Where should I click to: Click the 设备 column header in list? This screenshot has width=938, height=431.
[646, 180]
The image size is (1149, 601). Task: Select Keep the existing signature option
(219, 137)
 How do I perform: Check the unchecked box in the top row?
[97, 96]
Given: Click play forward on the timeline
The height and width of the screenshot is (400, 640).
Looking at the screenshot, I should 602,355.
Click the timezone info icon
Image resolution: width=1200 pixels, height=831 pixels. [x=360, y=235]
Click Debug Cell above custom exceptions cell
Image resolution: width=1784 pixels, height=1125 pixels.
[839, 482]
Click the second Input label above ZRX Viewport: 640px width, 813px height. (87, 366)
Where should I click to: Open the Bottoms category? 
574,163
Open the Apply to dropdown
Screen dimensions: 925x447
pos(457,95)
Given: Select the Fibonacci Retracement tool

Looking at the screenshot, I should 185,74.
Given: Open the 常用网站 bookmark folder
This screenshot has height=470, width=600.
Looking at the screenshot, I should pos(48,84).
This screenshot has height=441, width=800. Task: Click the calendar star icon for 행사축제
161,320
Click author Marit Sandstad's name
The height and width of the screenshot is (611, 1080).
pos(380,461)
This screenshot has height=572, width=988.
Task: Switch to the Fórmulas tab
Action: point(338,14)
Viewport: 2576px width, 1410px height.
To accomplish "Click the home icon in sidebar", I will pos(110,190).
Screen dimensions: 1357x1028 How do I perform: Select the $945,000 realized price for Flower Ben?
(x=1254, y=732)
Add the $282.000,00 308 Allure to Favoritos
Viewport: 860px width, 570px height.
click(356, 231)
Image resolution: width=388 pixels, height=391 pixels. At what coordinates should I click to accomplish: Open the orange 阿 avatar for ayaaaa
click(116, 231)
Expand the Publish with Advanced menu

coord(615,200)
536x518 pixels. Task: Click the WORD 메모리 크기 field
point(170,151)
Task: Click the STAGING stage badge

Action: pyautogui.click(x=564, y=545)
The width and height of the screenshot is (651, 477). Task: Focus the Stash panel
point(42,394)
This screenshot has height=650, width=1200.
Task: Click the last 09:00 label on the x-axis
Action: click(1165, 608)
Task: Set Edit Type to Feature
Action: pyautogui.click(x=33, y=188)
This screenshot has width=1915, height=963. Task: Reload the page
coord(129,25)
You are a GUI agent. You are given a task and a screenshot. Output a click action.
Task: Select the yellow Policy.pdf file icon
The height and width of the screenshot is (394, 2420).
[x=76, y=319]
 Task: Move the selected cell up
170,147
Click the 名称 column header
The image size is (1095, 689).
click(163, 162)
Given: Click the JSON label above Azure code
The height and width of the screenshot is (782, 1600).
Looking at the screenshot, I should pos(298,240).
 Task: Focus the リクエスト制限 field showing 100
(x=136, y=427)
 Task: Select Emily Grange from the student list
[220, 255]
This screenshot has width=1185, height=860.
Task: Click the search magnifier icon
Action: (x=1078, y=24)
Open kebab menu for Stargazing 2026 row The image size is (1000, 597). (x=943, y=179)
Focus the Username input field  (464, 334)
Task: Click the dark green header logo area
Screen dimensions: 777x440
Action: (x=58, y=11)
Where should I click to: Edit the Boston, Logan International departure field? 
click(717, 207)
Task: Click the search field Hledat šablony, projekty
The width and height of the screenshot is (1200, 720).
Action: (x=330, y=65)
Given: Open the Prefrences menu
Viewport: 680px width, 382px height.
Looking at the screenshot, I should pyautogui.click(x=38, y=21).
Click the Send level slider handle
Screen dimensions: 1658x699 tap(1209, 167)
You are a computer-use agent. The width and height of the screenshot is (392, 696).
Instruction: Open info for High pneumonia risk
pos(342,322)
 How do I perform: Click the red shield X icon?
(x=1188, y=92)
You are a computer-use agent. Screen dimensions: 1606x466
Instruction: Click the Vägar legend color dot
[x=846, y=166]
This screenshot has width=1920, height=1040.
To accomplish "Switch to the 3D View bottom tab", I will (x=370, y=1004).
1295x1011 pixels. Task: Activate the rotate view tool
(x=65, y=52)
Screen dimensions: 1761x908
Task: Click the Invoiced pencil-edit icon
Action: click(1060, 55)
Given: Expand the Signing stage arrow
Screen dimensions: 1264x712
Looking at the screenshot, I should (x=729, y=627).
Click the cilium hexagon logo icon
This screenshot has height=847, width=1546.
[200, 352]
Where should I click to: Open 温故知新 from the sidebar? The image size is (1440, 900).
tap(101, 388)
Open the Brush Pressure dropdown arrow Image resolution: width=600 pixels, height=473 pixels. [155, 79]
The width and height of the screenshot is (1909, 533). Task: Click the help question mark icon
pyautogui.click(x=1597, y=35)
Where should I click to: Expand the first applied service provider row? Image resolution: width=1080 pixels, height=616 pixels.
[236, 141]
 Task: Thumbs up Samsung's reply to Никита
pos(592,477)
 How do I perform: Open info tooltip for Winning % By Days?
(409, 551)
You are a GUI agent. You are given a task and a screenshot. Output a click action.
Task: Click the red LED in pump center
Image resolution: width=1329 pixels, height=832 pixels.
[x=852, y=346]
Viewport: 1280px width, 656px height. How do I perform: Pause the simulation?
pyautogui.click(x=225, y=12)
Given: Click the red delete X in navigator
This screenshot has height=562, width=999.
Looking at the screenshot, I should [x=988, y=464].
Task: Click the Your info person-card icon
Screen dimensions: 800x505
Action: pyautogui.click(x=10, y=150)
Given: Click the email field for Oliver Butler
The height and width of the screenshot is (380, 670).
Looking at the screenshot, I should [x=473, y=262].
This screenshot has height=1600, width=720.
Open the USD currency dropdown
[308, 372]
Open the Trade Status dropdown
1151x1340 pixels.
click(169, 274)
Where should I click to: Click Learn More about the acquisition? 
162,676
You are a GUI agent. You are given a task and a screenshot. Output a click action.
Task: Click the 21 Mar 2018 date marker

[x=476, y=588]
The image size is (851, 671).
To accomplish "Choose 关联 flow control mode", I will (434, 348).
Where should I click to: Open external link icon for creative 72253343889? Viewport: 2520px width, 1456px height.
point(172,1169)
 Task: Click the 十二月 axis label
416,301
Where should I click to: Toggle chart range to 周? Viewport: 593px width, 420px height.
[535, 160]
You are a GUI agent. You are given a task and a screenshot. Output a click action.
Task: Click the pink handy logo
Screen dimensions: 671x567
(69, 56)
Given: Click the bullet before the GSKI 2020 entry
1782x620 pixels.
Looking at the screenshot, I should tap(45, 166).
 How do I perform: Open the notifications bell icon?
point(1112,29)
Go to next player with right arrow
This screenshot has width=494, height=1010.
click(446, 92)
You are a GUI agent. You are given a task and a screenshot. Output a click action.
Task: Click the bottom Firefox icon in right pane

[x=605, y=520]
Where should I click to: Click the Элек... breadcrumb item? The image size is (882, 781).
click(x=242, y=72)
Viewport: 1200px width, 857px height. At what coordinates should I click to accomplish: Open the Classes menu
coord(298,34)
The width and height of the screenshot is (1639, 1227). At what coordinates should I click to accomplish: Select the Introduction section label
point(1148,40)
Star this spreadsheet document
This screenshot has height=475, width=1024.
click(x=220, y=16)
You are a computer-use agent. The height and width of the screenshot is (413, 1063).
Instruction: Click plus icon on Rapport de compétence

=======

Repeat each line of the data above, exactly as it appears, from the first through the line that contains "Open the Apply to dropdown".

**Output for this exercise**
Where should I click to: Click the 设备 column header in list? This screenshot has width=938, height=431.
[646, 180]
The image size is (1149, 601). Task: Select Keep the existing signature option
(219, 137)
 How do I perform: Check the unchecked box in the top row?
[97, 96]
Given: Click play forward on the timeline
The height and width of the screenshot is (400, 640).
Looking at the screenshot, I should 602,355.
Click the timezone info icon
Image resolution: width=1200 pixels, height=831 pixels. [x=360, y=235]
Click Debug Cell above custom exceptions cell
Image resolution: width=1784 pixels, height=1125 pixels.
[839, 482]
Click the second Input label above ZRX Viewport: 640px width, 813px height. (87, 366)
Where should I click to: Open the Bottoms category? 
574,163
Open the Apply to dropdown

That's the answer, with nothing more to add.